▶ What this task involves:
Omit all pictures, then retype the data exactly as given.

▶ Working data:
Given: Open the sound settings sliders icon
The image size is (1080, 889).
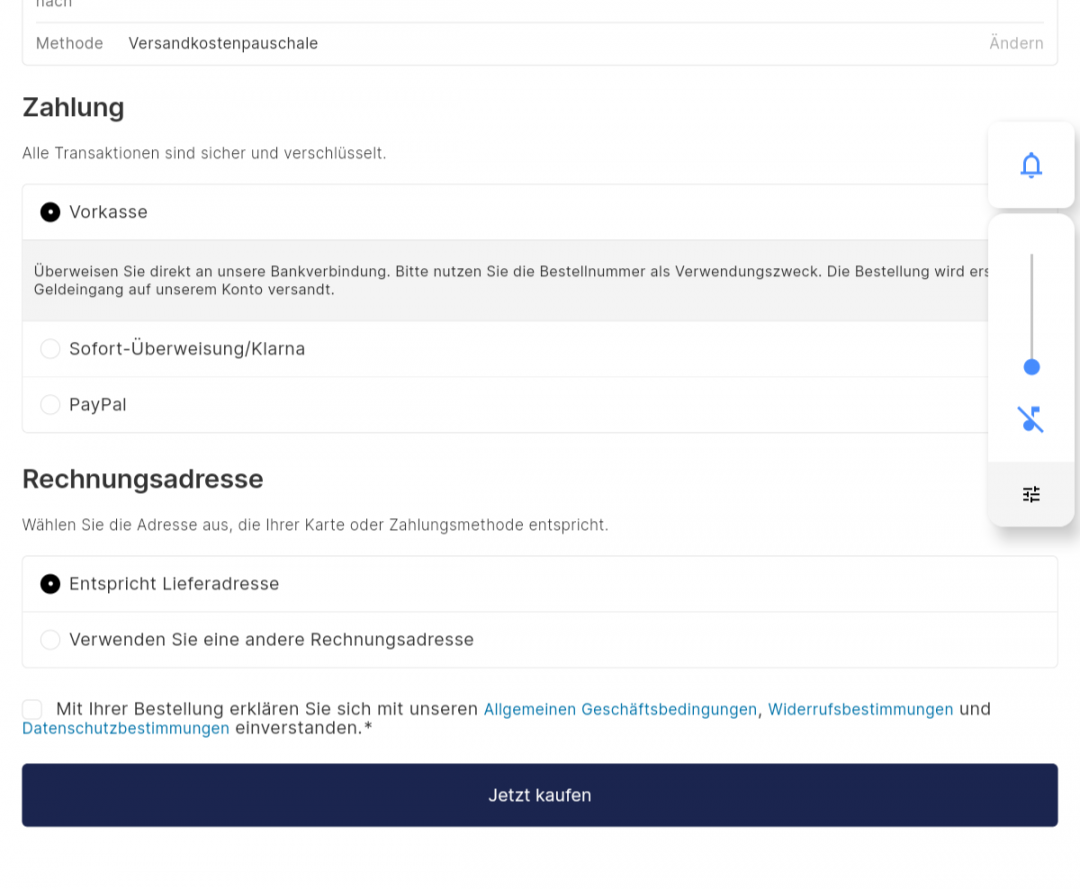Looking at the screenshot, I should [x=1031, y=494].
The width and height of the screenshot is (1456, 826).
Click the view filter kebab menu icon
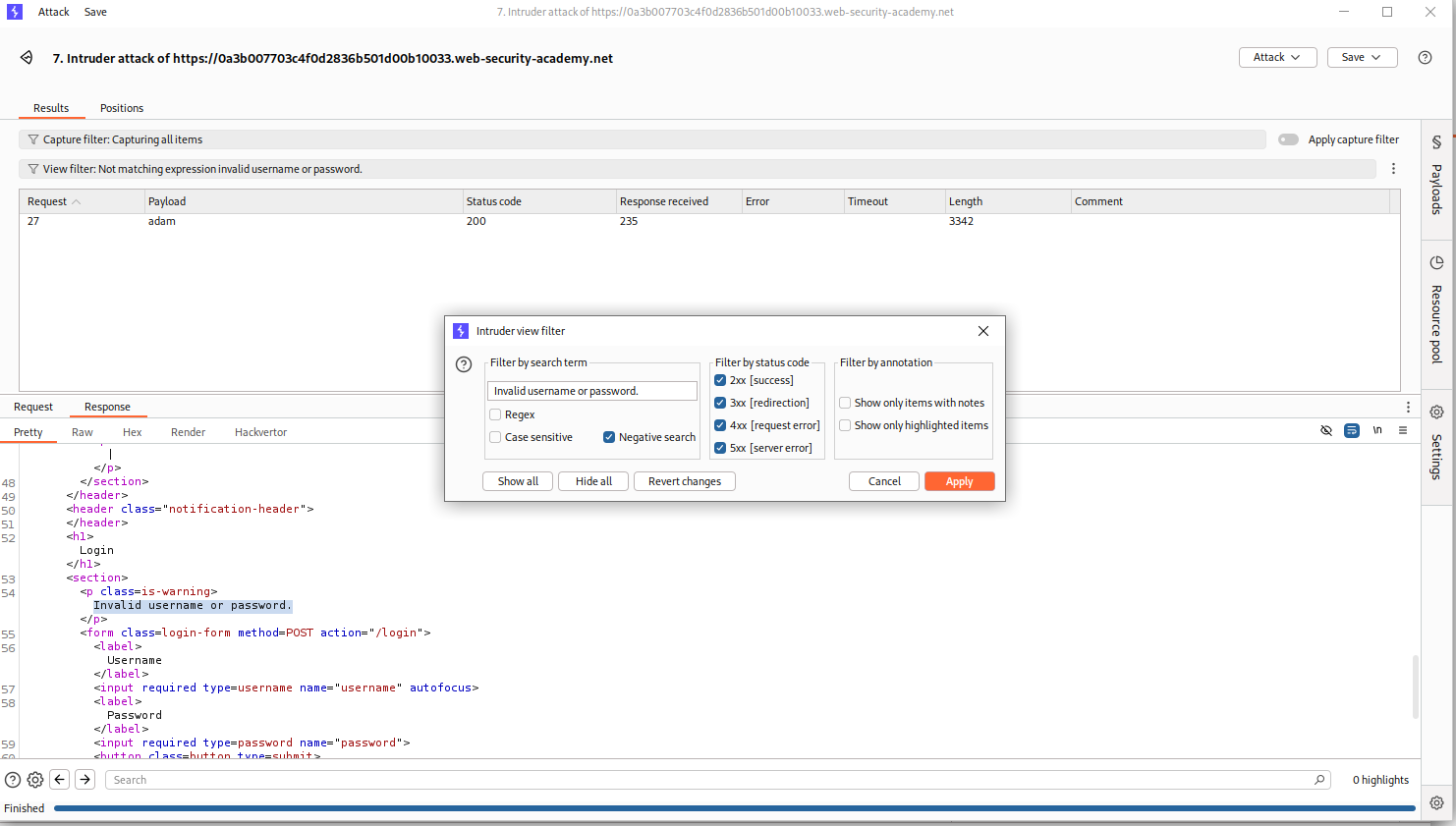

▶ Written response:
Given: Open the sound settings sliders icon
The image size is (1080, 889).
Looking at the screenshot, I should [x=1031, y=494].
The width and height of the screenshot is (1456, 826).
Click the view filter kebab menu icon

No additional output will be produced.